Background
Obesity is a known cancer risk factor, yet its classification by body mass index fails to capture organ dysfunction.
Methods
In 459,342 UK Biobank participants enrolled between 2006 and 2010, we applied the Lancet Diabetes and Endocrinology Commission's definitions of preclinical (excess adiposity without organ dysfunction) and clinical obesity (with organ dysfunction) to prospectively assess associations with 28 cancers. Multivariable Cox regression estimated hazard ratios and 95% confidence intervals for each obesity classification and cancer type.
Findings
During 11.6 years of follow-up, 47,060 incident cancer cases were identified. Preclinical obesity was positively associated with 11 cancer types across multiple organ systems, including cancers of the digestive (esophageal adenocarcinoma, gastric cardia, liver, biliary tract, pancreas, colorectum), reproductive (endometrium, postmenopausal breast, fatal prostate), urinary (kidney), and endocrine (thyroid) systems. Clinical obesity was positively associated with 12 cancers, showing stronger relations particularly for metabolically driven malignancies such as hepatocellular carcinoma and endometrial, colorectal, and pancreatic cancers. It was also positively associated with lung cancer. Conversely, preclinical and clinical obesity were inversely associated with non-fatal prostate cancer, suggesting a distinct underlying mechanism.
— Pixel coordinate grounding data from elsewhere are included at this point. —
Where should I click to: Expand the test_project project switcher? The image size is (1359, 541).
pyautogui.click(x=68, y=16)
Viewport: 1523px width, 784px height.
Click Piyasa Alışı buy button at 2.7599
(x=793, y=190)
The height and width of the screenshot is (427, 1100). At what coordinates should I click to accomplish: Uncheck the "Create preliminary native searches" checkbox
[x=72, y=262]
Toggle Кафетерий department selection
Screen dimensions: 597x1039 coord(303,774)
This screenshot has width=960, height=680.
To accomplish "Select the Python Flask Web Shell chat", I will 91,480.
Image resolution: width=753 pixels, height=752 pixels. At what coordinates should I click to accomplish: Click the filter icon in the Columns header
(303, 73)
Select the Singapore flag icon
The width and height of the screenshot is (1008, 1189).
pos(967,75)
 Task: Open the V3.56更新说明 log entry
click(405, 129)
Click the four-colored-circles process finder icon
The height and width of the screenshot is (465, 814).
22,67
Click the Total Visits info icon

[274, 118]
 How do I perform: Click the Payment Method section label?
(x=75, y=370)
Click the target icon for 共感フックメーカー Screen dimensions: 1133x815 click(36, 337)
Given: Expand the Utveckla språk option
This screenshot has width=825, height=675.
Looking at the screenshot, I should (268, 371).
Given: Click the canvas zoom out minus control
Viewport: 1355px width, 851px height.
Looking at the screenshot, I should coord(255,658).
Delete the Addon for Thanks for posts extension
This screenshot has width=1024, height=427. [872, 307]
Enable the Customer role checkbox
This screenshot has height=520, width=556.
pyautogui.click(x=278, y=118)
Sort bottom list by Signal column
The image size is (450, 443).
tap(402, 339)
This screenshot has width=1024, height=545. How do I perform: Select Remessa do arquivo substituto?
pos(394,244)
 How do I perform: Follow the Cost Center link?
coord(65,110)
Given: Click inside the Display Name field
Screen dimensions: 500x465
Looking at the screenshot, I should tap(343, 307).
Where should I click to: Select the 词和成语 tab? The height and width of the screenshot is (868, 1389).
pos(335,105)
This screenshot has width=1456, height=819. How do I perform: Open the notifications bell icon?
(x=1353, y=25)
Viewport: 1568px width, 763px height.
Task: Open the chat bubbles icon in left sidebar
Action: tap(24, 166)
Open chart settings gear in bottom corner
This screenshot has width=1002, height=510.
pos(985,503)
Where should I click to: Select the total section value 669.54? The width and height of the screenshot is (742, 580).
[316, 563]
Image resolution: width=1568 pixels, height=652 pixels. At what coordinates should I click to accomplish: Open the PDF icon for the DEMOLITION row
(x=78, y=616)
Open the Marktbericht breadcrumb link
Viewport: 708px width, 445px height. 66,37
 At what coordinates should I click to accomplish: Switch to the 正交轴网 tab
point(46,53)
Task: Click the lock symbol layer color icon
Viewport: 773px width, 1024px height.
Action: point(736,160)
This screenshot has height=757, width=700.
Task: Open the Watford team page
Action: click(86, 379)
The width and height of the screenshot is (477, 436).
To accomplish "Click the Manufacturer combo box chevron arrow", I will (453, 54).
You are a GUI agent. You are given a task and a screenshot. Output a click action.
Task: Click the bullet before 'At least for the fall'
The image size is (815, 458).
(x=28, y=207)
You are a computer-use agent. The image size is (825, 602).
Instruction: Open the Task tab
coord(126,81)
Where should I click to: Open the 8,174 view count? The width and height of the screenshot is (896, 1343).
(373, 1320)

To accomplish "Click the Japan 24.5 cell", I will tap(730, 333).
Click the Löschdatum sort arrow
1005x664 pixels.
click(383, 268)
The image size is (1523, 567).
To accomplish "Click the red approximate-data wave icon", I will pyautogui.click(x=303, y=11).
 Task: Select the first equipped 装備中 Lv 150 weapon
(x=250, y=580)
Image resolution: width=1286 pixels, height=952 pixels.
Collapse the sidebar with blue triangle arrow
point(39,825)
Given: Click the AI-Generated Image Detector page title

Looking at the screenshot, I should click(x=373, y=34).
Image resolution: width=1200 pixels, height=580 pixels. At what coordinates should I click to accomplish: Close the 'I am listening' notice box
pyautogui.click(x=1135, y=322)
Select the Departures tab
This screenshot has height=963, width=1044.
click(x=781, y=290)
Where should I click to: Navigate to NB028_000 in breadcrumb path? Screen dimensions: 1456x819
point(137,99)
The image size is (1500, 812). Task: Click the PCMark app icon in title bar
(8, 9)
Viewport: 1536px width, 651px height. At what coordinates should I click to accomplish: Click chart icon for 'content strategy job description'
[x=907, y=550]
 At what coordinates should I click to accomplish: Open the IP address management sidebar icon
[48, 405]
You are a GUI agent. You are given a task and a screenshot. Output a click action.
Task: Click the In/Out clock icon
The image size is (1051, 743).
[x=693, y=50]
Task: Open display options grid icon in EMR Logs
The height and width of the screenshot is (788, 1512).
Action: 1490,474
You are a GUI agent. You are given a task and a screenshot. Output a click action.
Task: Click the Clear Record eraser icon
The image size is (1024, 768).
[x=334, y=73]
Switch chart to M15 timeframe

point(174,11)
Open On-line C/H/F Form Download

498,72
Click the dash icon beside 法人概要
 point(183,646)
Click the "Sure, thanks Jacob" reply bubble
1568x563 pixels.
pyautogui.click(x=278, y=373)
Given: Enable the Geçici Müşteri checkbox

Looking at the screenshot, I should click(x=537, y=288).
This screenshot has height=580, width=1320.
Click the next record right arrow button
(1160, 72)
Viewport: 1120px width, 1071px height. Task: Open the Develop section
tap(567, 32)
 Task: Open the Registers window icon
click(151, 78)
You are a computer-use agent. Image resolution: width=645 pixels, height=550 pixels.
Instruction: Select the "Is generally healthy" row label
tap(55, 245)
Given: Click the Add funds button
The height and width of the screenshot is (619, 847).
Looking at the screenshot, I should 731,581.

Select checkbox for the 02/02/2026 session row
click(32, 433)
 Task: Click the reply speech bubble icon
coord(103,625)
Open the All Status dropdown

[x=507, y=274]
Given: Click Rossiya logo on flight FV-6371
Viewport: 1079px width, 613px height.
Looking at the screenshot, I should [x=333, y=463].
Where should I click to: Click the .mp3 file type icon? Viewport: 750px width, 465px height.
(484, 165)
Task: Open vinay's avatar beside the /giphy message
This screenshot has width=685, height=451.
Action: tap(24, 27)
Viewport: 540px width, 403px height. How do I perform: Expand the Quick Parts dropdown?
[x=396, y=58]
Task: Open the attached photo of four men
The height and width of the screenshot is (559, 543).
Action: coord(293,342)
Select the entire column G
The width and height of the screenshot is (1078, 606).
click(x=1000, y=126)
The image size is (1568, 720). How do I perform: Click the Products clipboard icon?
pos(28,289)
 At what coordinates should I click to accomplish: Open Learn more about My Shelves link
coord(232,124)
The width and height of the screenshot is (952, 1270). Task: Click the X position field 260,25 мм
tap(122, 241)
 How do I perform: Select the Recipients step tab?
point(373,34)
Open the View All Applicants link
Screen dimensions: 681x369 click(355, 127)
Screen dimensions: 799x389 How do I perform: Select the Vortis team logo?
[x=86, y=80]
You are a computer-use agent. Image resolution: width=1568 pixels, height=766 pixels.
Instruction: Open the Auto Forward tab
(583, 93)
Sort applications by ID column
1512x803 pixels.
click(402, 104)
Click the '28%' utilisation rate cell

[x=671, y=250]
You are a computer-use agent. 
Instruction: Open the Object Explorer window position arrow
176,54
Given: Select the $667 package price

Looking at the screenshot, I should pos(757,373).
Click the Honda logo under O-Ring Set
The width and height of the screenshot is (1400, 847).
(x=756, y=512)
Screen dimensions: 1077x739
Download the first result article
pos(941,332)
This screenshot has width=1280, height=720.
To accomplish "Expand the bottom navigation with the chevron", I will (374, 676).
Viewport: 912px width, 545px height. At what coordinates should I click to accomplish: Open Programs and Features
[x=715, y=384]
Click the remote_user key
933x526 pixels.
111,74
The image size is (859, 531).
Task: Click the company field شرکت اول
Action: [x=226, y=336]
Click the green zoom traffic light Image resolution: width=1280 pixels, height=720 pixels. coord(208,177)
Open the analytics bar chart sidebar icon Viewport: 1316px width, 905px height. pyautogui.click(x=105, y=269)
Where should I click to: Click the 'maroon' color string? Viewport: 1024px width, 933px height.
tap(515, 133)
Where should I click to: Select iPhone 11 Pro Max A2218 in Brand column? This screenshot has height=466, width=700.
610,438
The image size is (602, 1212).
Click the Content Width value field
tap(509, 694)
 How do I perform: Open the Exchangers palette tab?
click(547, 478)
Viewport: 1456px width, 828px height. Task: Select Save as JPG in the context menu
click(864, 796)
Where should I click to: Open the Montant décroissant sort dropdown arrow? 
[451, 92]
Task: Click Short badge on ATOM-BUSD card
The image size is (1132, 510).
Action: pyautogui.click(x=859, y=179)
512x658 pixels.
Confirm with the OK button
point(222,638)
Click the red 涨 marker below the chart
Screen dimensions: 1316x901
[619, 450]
We estimate that in the UK Biobank cohort, preclinical obesity accounted for 5.5% (4.7, 6.3) and clinical obesity for 4.3% (3.6, 4.9) of obesity-related cancer.
Interpretation
The link between preclinical obesity and increased cancer risk suggests that obesity-related carcinogenesis begins before clinically detectable abnormalities, highlighting the need for early risk identification. Stronger associations with clinical obesity, particularly in metabolically driven cancers, reinforce the role of organ dysfunction in exacerbating carcinogenesis, emphasizing medical monitoring and intervention.